Two (2%) patients on sunitinib and one (1%) patient receiving combined atezolizumab plus bevacizumab died due to an AE.
“Patients receiving atezolizumab reported less symptom severity and interference in daily functioning on the MD Anderson Symptom Severity Inventory,” Powles noted. For example, the median time to symptom deterioration was 3.6 months with sunitinib, not reached with atezolizumab monotherapy, and 7.6 months with combined atezolizumab and bevacizumab.
This study was funded by F. Hoffmann-La Roche, Ltd.

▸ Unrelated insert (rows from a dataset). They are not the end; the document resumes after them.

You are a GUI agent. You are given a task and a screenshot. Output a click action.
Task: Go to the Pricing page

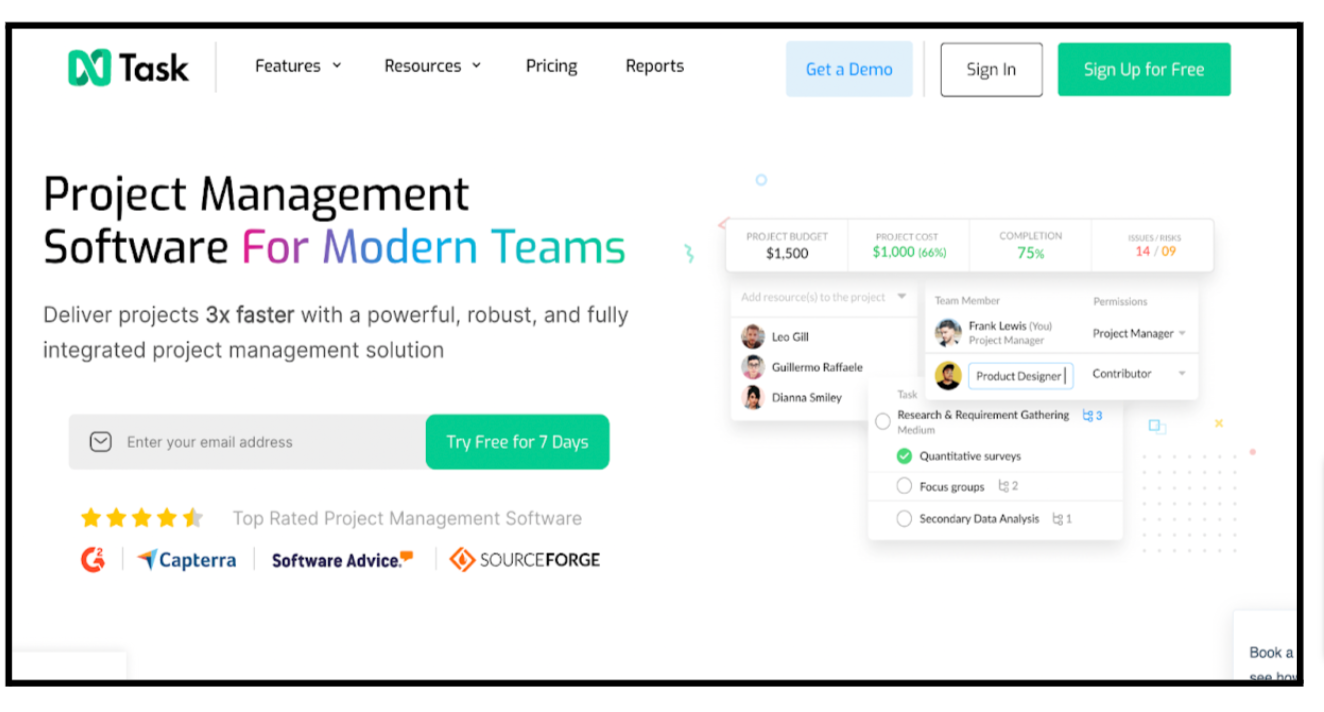551,66
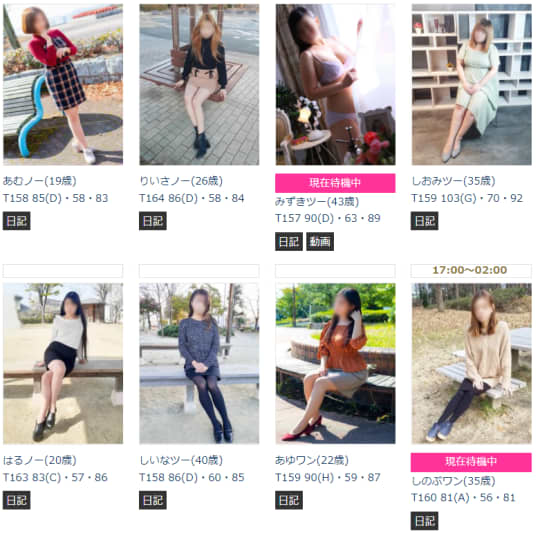Open the 日記 badge under しおみツー

pyautogui.click(x=425, y=221)

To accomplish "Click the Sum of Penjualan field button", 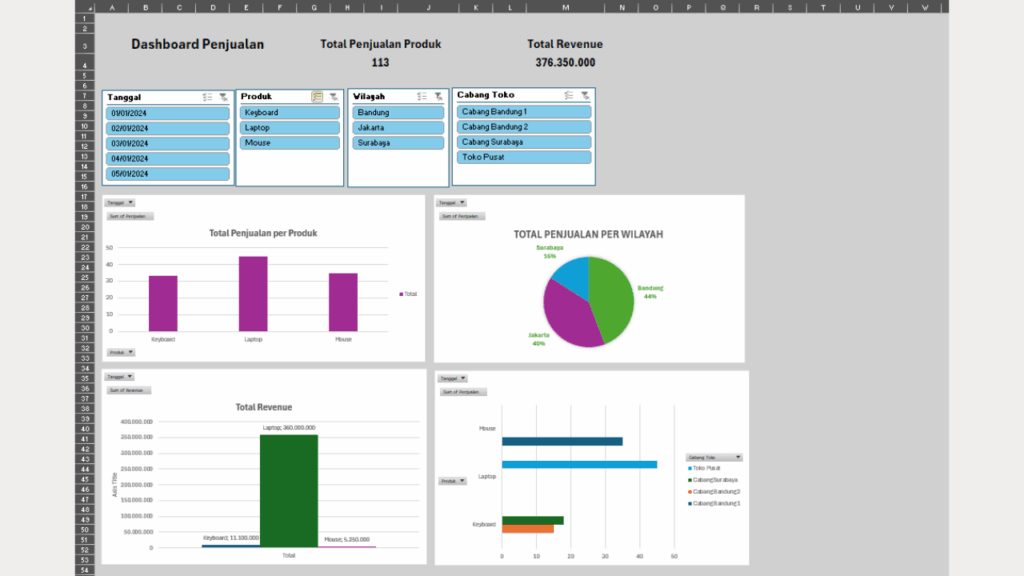I will 129,216.
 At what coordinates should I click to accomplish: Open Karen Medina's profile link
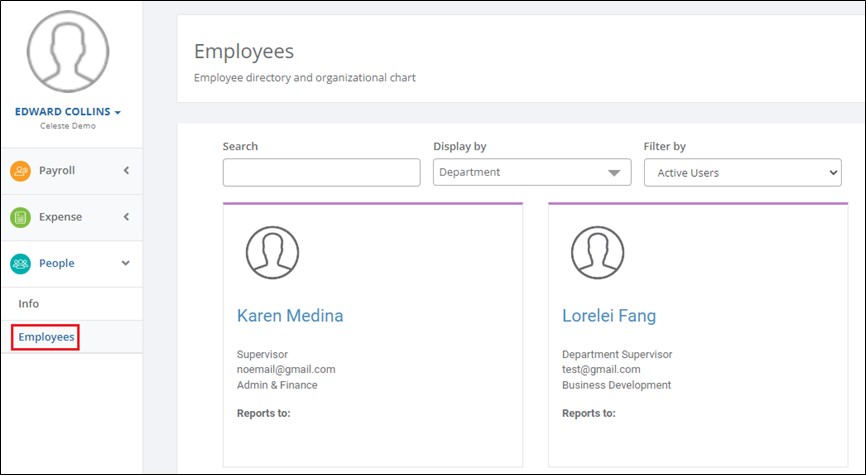coord(290,315)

Powles T, McDermotee SF, Rini B, et al. IMmotion150: Novel radiological endpoints and updated data from a randomized phase II trial investigating atezolizumab (atezo) with or without bevacizumab (bev) vs sunitinib (sun) in untreated metastatic renal cell carcinoma (mRCC). Abstract presented at: 2017 ESMO Congress; Madrid, Spain; September 8-12, 2017. Abstract LBA39.